_Goal of the exercise_
Please print every line of the listing below word for word, omitting the pictures.
····················
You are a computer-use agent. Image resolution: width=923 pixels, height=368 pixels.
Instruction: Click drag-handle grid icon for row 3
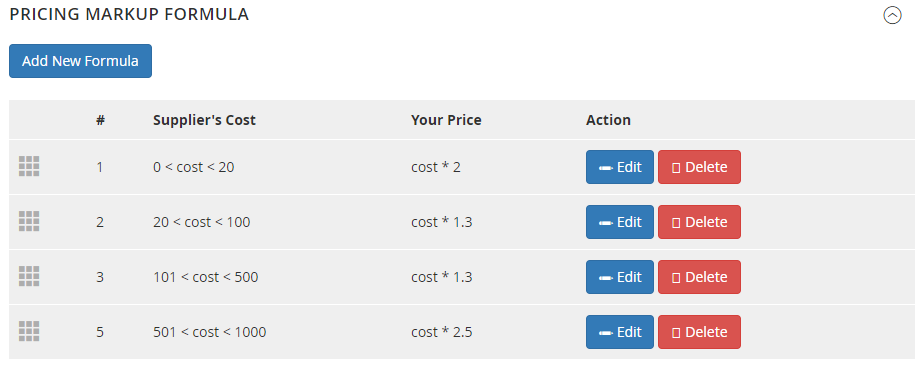[29, 276]

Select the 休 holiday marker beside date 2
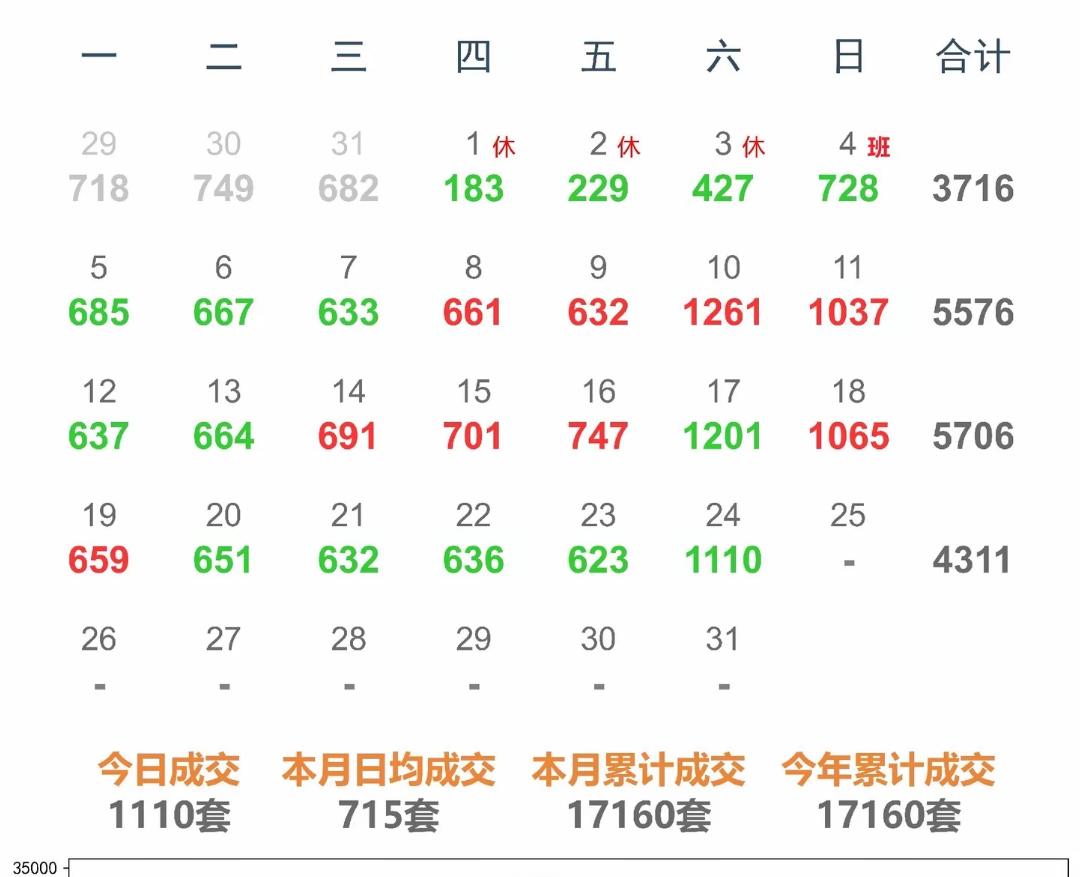630,146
····················
_Output below_
You are a computer-use agent. Image resolution: width=923 pixels, height=368 pixels.
Instruction: Click drag-handle grid icon for row 3
[29, 276]

Select the 休 holiday marker beside date 2
630,146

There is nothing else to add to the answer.